Kids with cancer to gather in DC for candlelight vigil
WASHINGTON (WJLA) —
The director of the U.S. Secret Service came out to personally apologize Saturday night after agents kicked a childhood cancer event out of Lafayette Square in September.
Called "A Night of Golden Lights," the vigil was part of the childhood cancer event Curefest, and was originally scheduled for September 19th.
But even though organizers had a permit, that night Secret Service agents made the group leave Lafayette Square because President Obama was travelling to and from a nearby speech.
The group was forced to leave behind its stage and sound system, and instead had to hold the event outside the park using a megaphone and cell phones for lights. Those who came were unable to hold a candlelight vigil just outside the White House fence as planned.
At the redo event Saturday night, Clancy was invited to speak to the crowd. He apologized and said the Secret Service had learned from what happened.
Before speaking to the crowd Clancy talked briefly with ABC7.
"Our folks are doing what they're expected to do and what they've been taught to do," Clancy said. "And we learned too. We learn from every incident and everything that goes on here at the complex, and this is another area where we're going to learn from it."

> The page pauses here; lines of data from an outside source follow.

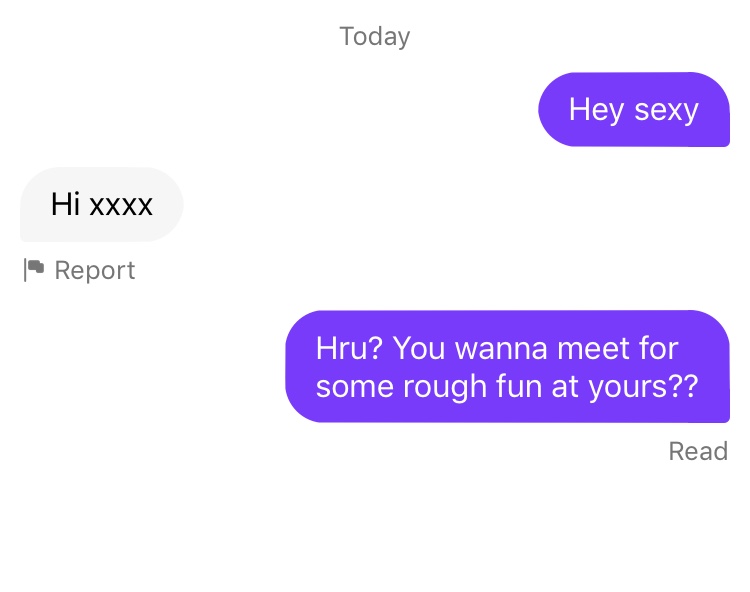Click the word "You" in last bubble

point(419,349)
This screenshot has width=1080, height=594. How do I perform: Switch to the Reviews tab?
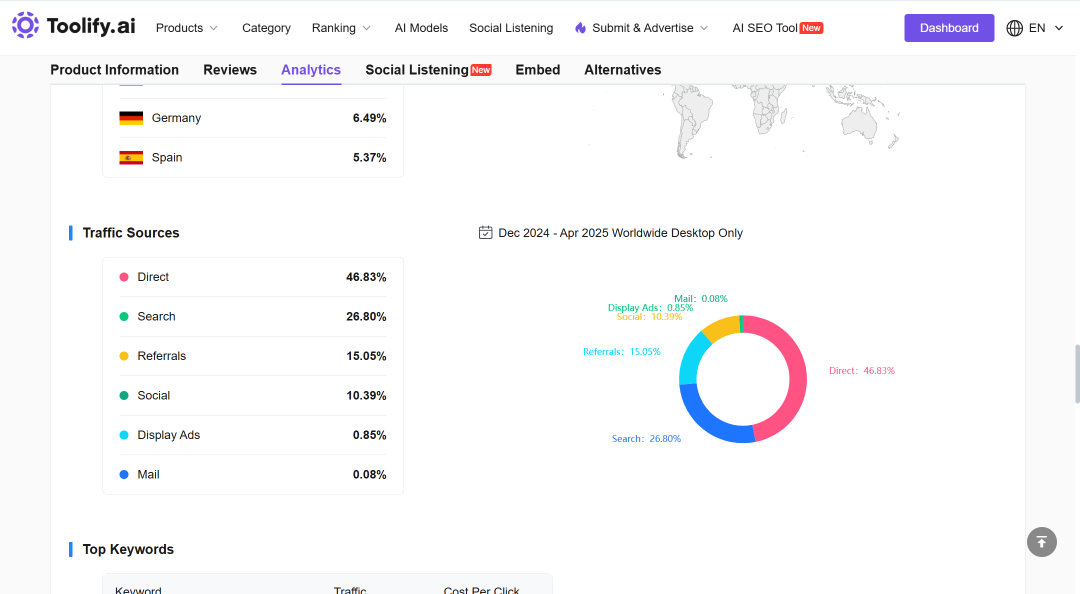tap(230, 70)
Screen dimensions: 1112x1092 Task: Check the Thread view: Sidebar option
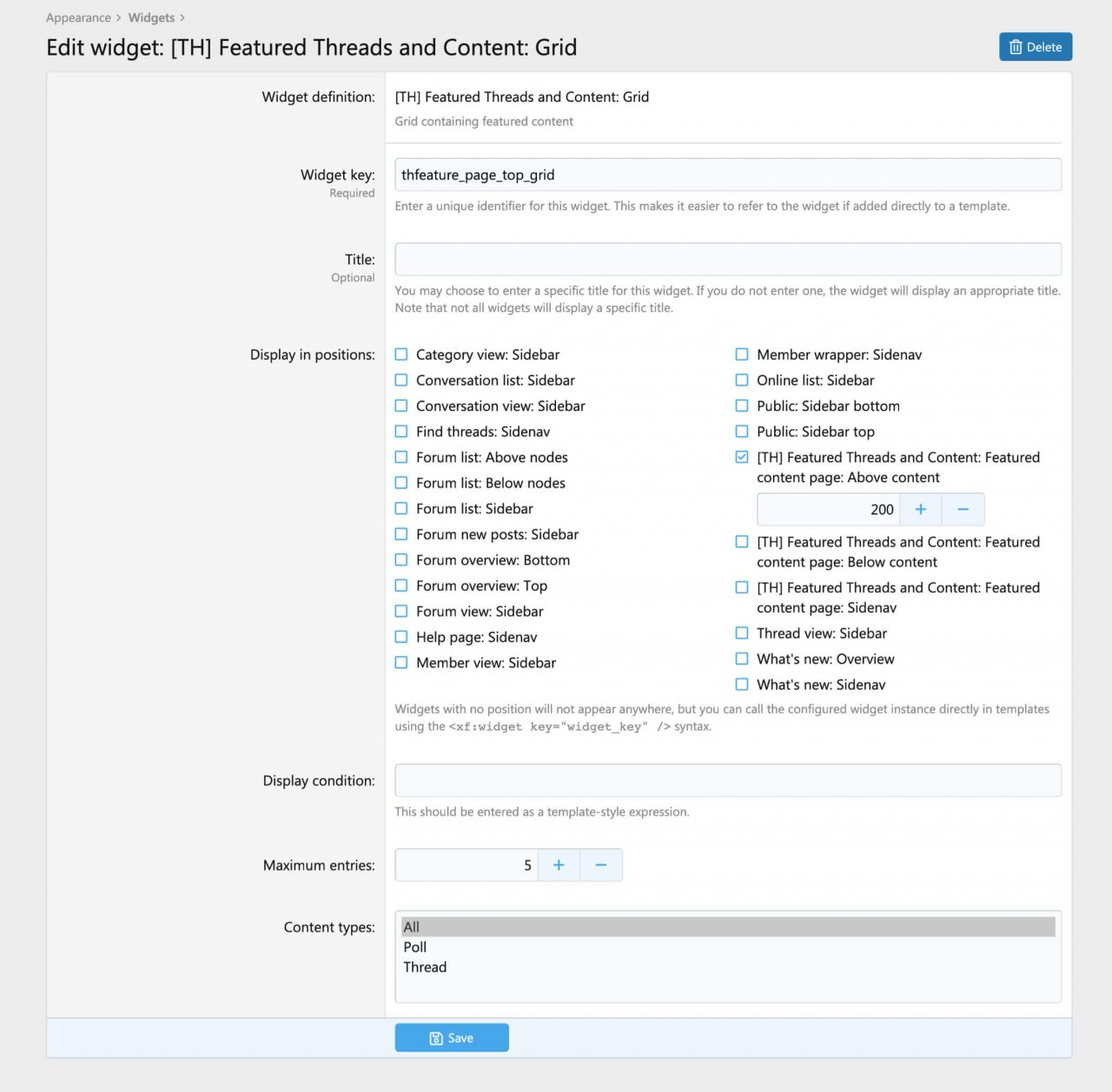coord(742,633)
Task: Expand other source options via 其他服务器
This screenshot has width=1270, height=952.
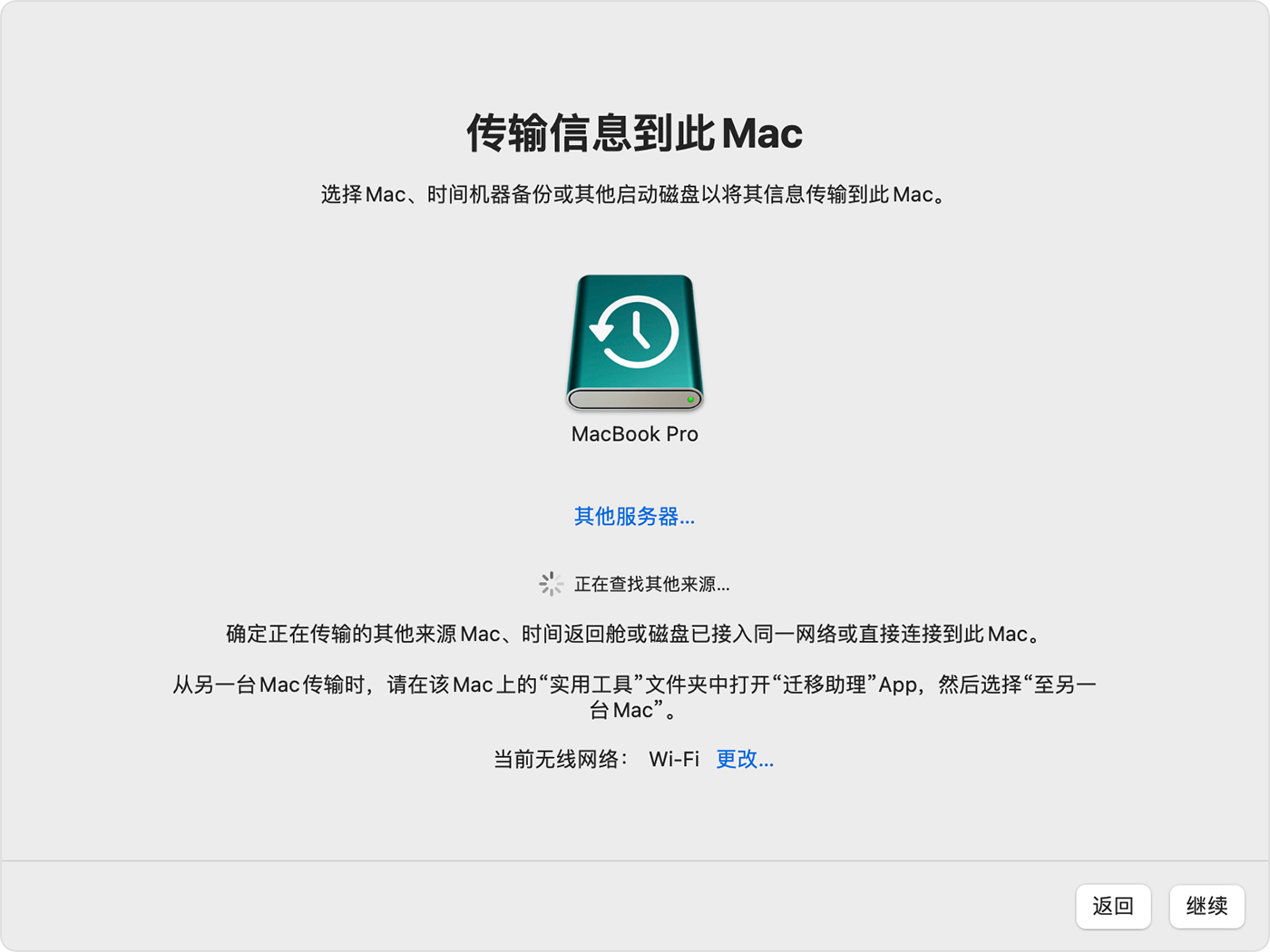Action: click(x=633, y=517)
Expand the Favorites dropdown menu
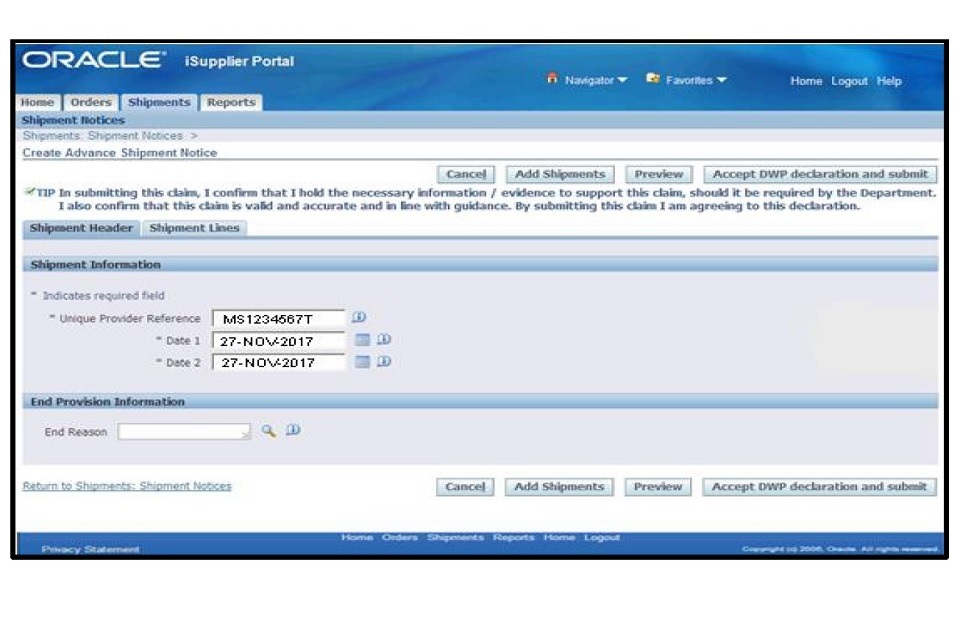This screenshot has height=640, width=960. tap(687, 80)
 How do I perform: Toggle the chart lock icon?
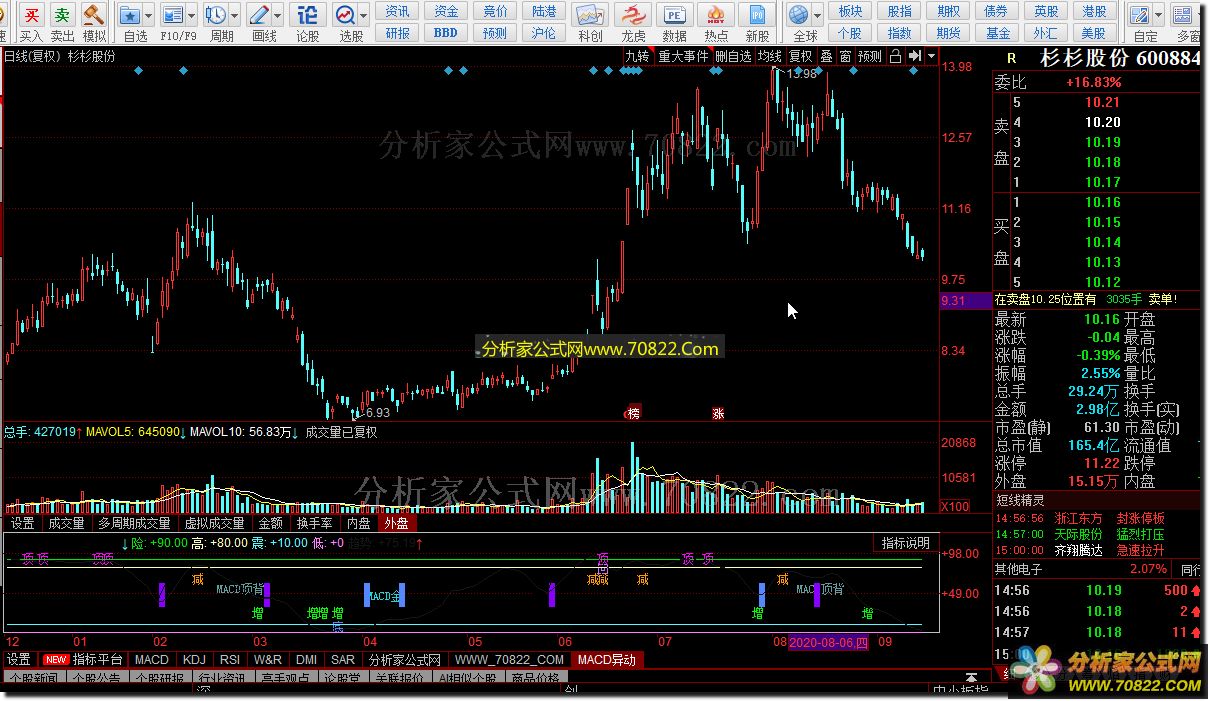coord(895,56)
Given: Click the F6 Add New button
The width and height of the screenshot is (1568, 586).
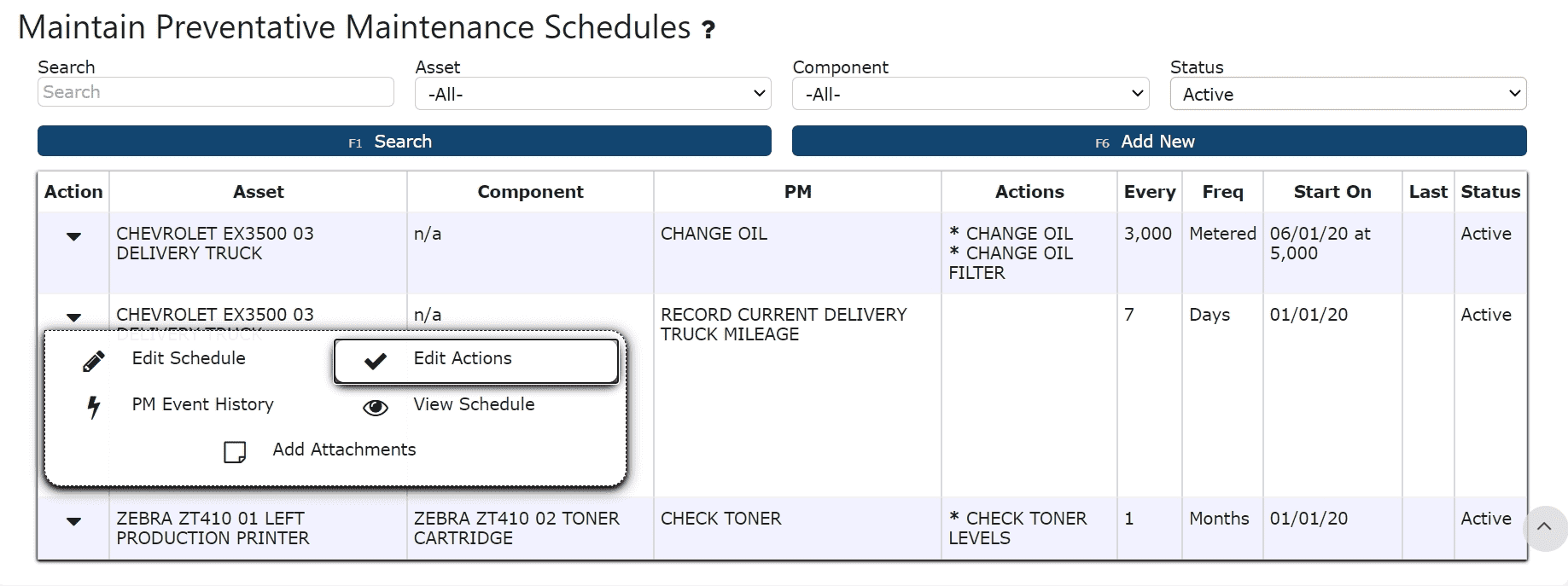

Clancy said he wanted the focus of the night to be on the kids, who he said were an inspiration to him.
Some who attended Saturday's vigil who were also there in September said that, in the end, what happened may have been a good thing.
"We got publicity all over the world because of it," said Linda Verdone, who has a granddaughter battling cancer. "And that means a lot for our kids."
"I'm glad it happened last time," said Natasha Gould, an 11-year old from Canada battling brain cancer who travelled to DC a second time for Saturday night's event. "I'm just glad that we're finally getting the attention this cause deserves."